Titles are so hard! The first two changed multiple times, and this third used to be called Bruna’s Song. Listen to the Wind came to me when I had gone to that part of France, clambering all around the castles and hills, and the wind was a constant. At one point I had to lie down because I thought I was going to get blown off the cliff. The second, Spirit of Fire, ended with the famous auto da fe [mass burning] at the Cathar stronghold of Montsegur. The last book went back a bit in time and so into the mists of the past. Thinking about themes is strange, because for me thematic things usually come in a rewrite. If you start out with saying this is going to be about this or that, writing to it makes it clunky. Besides readers will always see different things that you might not have thought about.
Should this series be read in order?
Yes, it was written to be read in order, but a lot of time has elapsed since the first two, so I made major revisions in the third one to try and reconnect the story for readers. I rewrote Voices in the Mist several times. I added a point-of-view character about seven months ago. The third book ties up some loose ends from the first two.
Why this period? Did you visit the area and get intrigued?
I love to answer this question. Writing about this period and area came to me when I was doing doctoral studies in music history at Yale; I was introduced in a class to the women troubadours, “trobairitz,” of medieval Southern France—the Midi. I took a trip to the area to do some research and I fell completely in love with the region, the music, the history, the religion—especially the Cathar sect, which flourished there in the 12th and 13th centuries until they were driven to flee to the fortified mountaintop castle of Montsegur. I decided I wanted to write about that time and place, and of course it was important to me to weave in the music.
What were your go-to books for your research?
Eileen Power’s Medieval Women as a general reference book; the one that’s the best about the region is Montaillou, The Portrait of Life in a Medieval Village. I also learned a little about how to speak the old Occitan language from a book and CD I discovered.
Tell us about those Albigensian Cathars.
The Cathar religion that flourished in that part of France is very humble. It came from Bulgaria and Germany and their Christian beliefs were simple and very different from Catholicism, which put them at odds with the powerful Papist majority that dominated most of Europe. There was no holy Trinity, because they believed Jesus was an ordinary man who married and had children; there was no Hell, only Heaven; and attaining a state of perfection was the only way to get to Heaven. Many Cathars led very ascetic lives in order to attain perfection before they died. If they didn’t, they would return in some reincarnated form and try again. Important for my story is that women were just as powerful in that religious hierarchy, and indeed women comprised the majority of Cathars. Their teachings and beliefs terrified the Catholic church, which thought there should be no other teachings but theirs. So the Cathars were horribly hounded and persecuted. The Albigensian Crusades were the only crusades waged by Christians on Christians. It was brutal and bloody.

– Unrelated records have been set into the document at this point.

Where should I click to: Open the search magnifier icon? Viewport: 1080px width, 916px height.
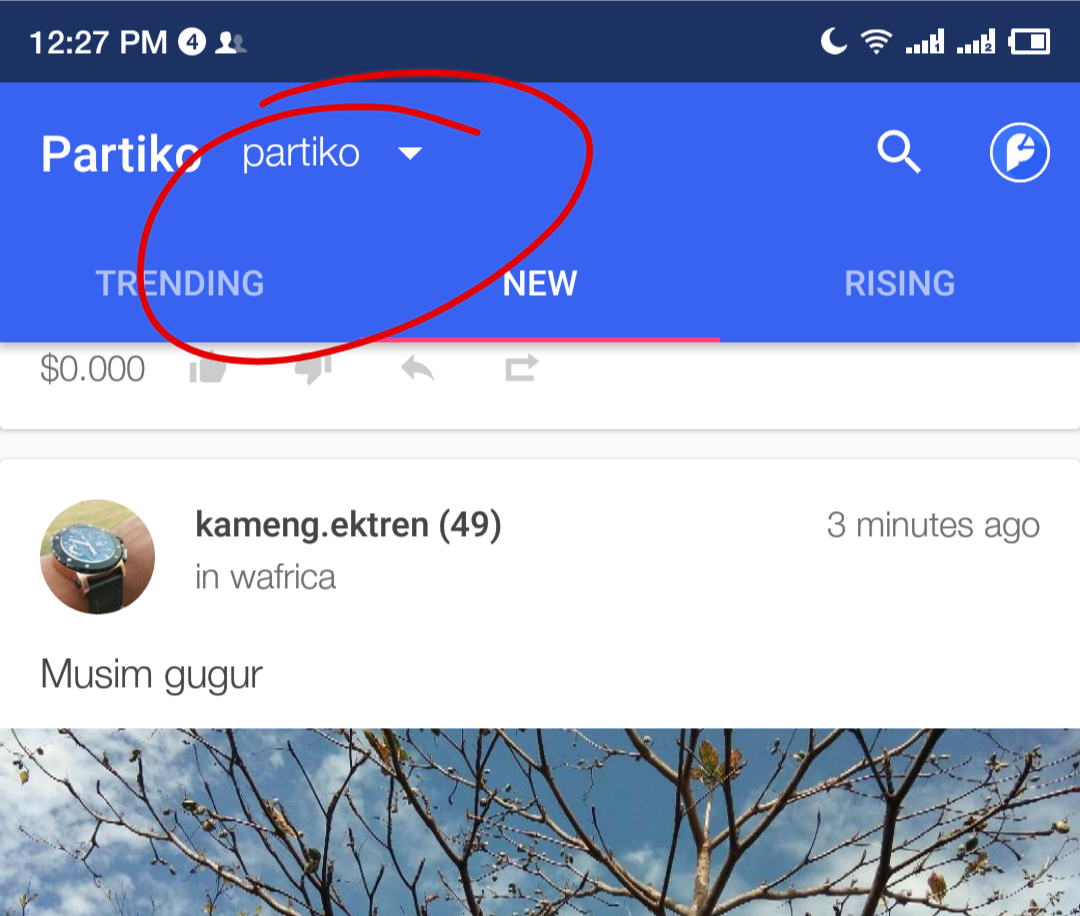(x=899, y=152)

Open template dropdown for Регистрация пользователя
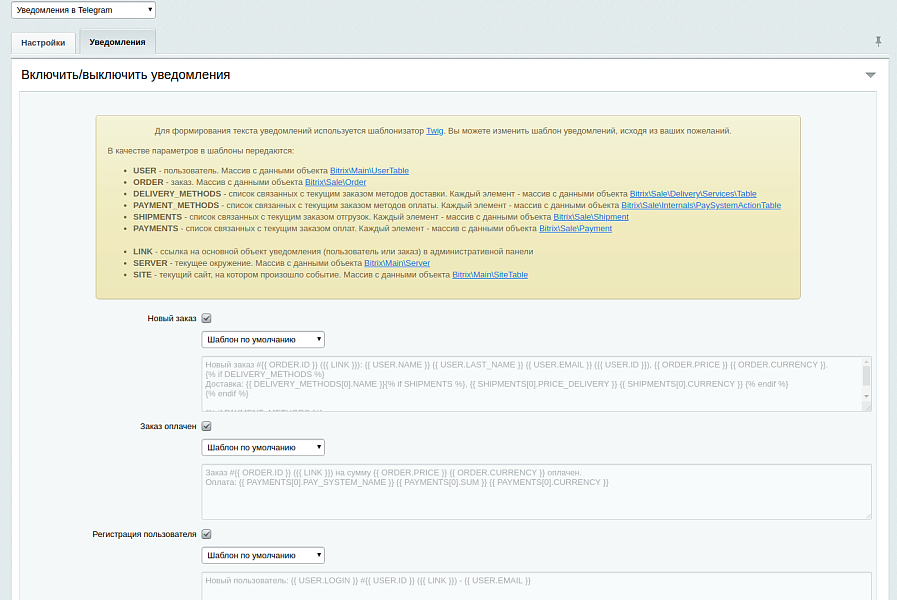pyautogui.click(x=263, y=556)
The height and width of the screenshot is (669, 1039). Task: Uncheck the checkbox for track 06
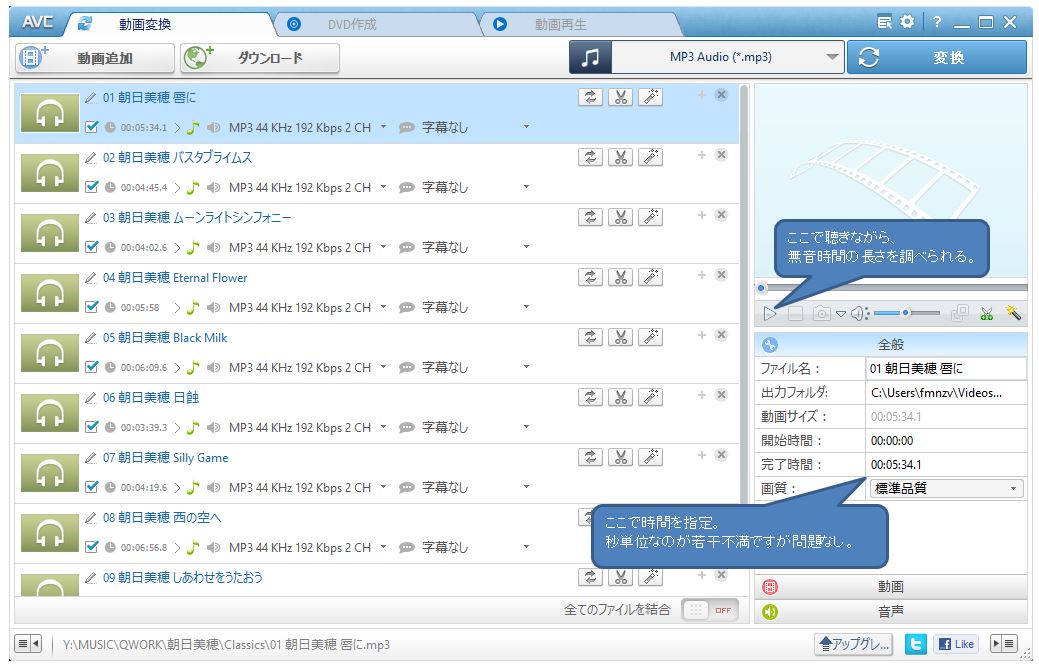coord(92,427)
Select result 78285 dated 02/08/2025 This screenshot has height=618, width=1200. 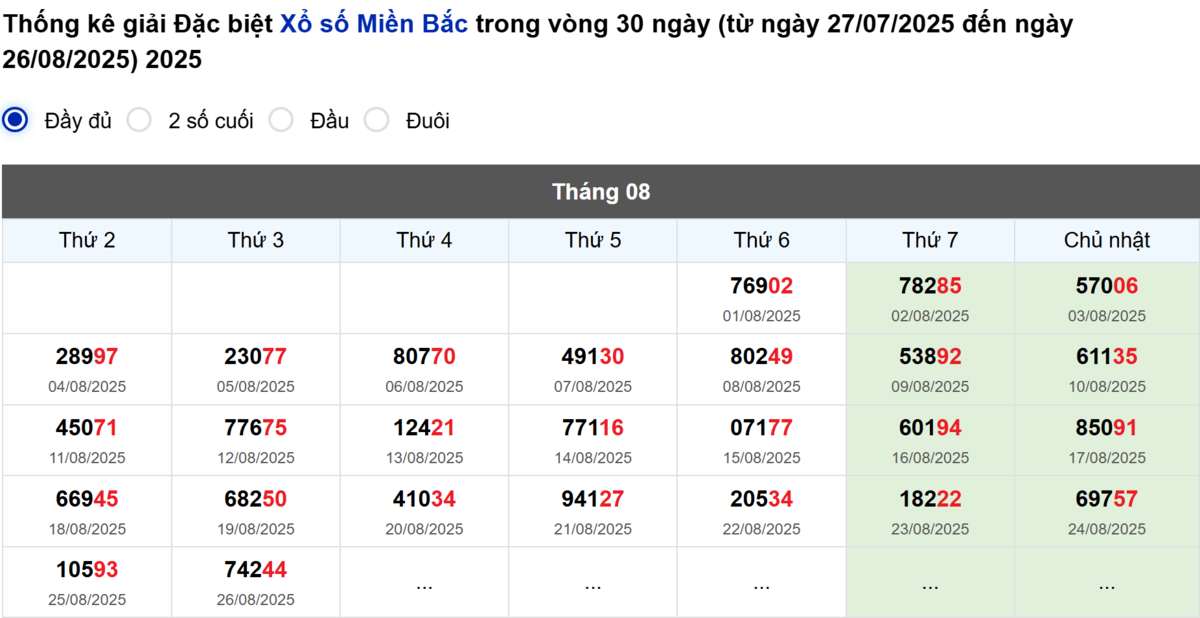(930, 287)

Who of your minor characters wormed his or her unexpected way into your heart in Voices in the Mist?
Baron de Balascon. He is a complicated person, with divided loyalties, and he charmed me. I did have some grudging respect for the mother-in-law, who had dynastic reasons for being the antagonistic person she was.
What is your next project?
I am publishing The Portraitist with She Writes Press in August 2022. It’s about the 18th-century French artist, Adelaïde Labille-Guiard, whose self-portrait has always been one of my favorite paintings in the Metropolitan Museum in NYC.
What is the last book you read?
Whereabouts by Jumpa Lahiri. It is magnificent. Oh, and James Mitchell Kaplan’s lovely book Rhapsody—about Gershwin.